Hi, we have a client raising a complaint that all their domains under the same cPanel hosting is now subject to a Cloudflare secure connection check when accessing the site for the first time. It also has impacted their web app as the API received content from cloudfire.quest instead of the actual domain, rendering their app currently unusable.
What we couldn’t wrap our heads around this issue is we have never installed or enabled Cloudflare protection for this client’s hosting and domains; in fact we have never enabled Cloudflare at cPanel level for all our clients.
How we troubleshoot this so far:
- We confirmed with the domain registrars that the domains for this client has not underwent any nameserver changes.

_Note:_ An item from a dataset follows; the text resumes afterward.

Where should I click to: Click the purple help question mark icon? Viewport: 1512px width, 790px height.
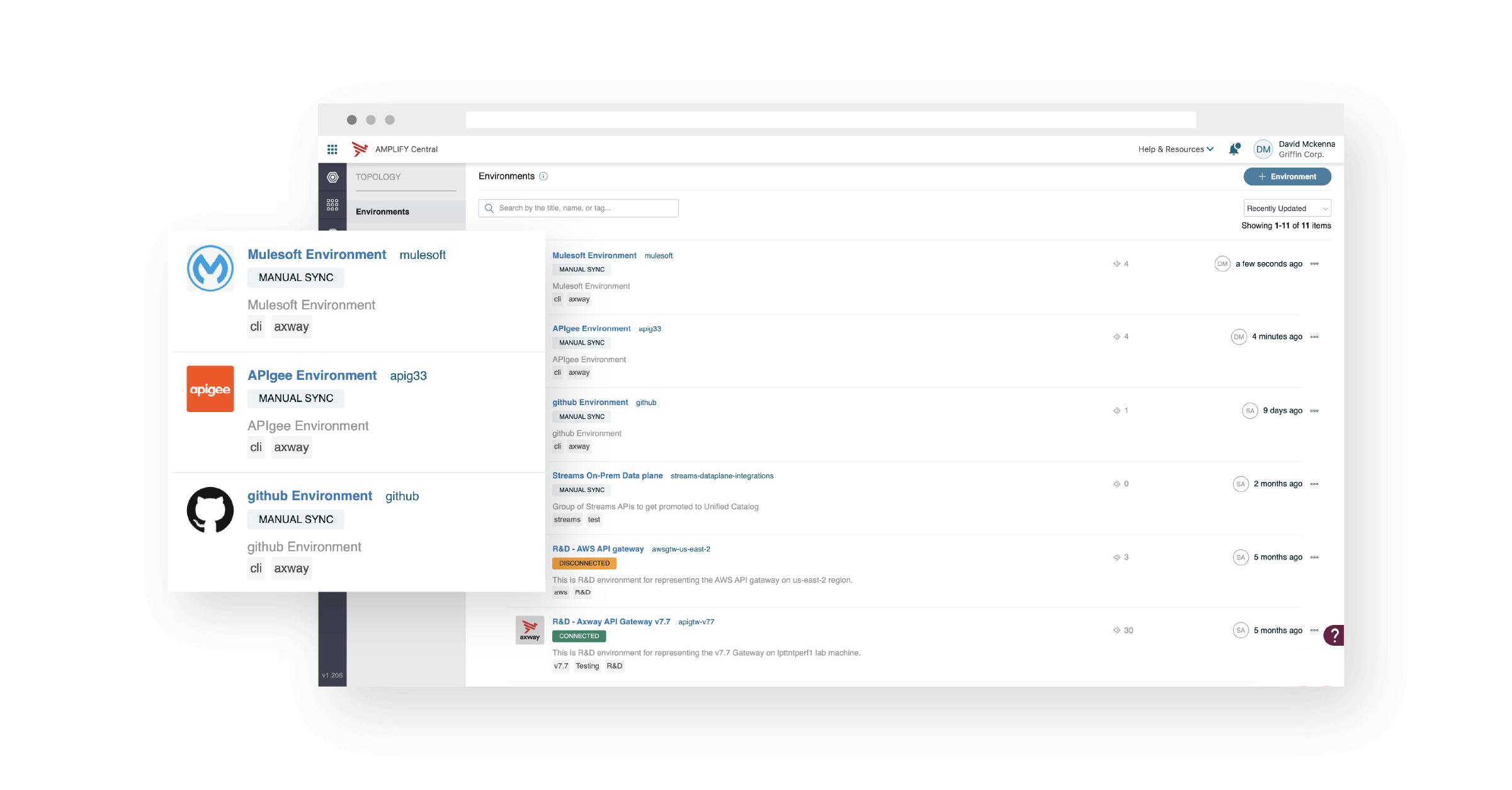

- We confirmed that the affected domains do not have any Cloudflare related DNS records set.
- The web app developer sent us a screenshot of a GET request from their API confirming that the request returned content from cloudfire.quest instead of their domain.
- We tested the domains on several browsers. On Chrome a prompt requiring user to click “Allow” for the domain to send notifications with the message “need to review the security of your connection before proceeding” will appear for several seconds before automatically redirects to the domain landing page. On Edge the URL changes to .cloudfire.quest during the message, but there is no prompt to click “Allow” and the redirection to the domain landing page happens automatically after a few seconds as well. On Firefox there is no message and the domain landing page loads as normal.
At this point to the best of our knowledge the only suspect left is the SSL certificate; these domains are using cPanel’s AutoSSL and the most recent renewal happened just a few days ago. While we are applying for a paid SSL to see if this is the main cause, would like to ask around here to see if there are any other inputs that we may have missed.
Do let me know if more information is needed to assist on this issue. Thanks again.